_Your assignment:_
Pictures excluded, copy word for word the lines from the one holding "The width and" through the last line below.

[Saved data entries]
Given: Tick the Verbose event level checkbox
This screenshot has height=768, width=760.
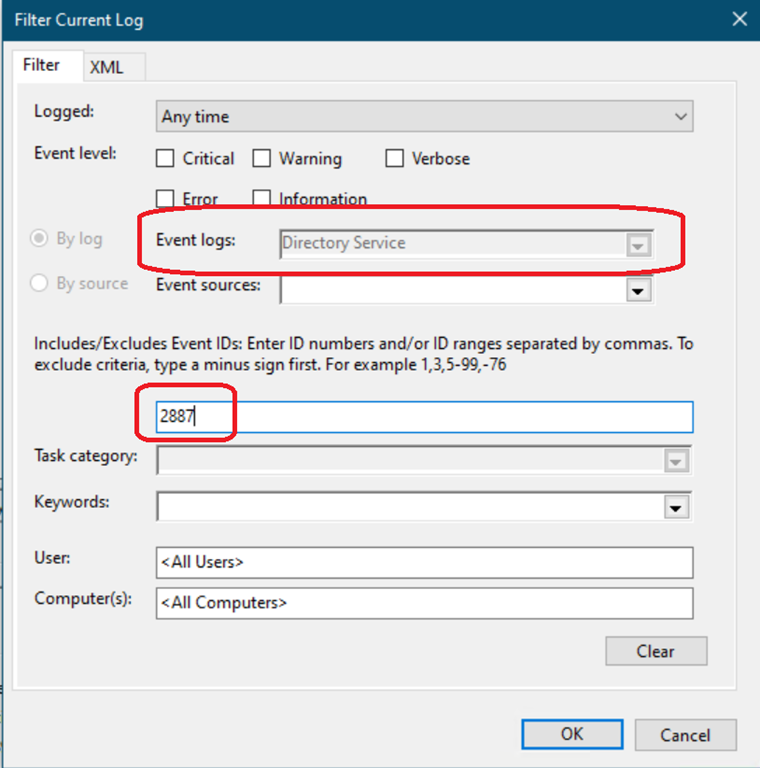Looking at the screenshot, I should click(395, 158).
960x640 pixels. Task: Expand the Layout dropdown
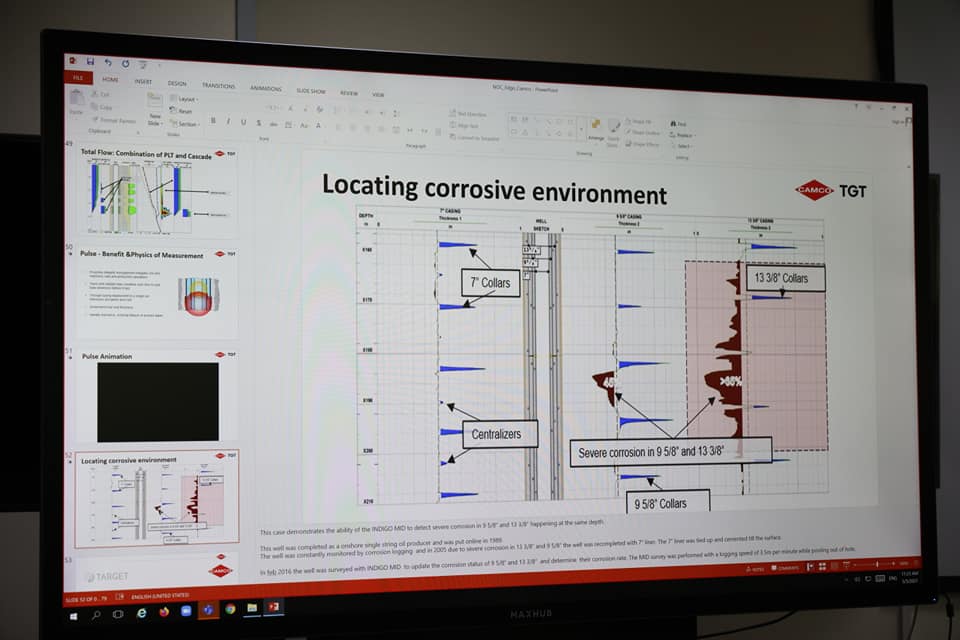pos(184,99)
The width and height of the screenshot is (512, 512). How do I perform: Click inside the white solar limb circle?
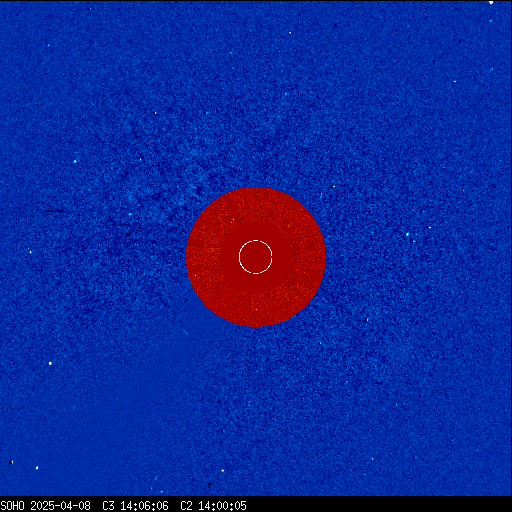tap(256, 257)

_Final answer:_
The width and height of the screenshot is (512, 512). How do I perform: Click inside the white solar limb circle?
tap(256, 257)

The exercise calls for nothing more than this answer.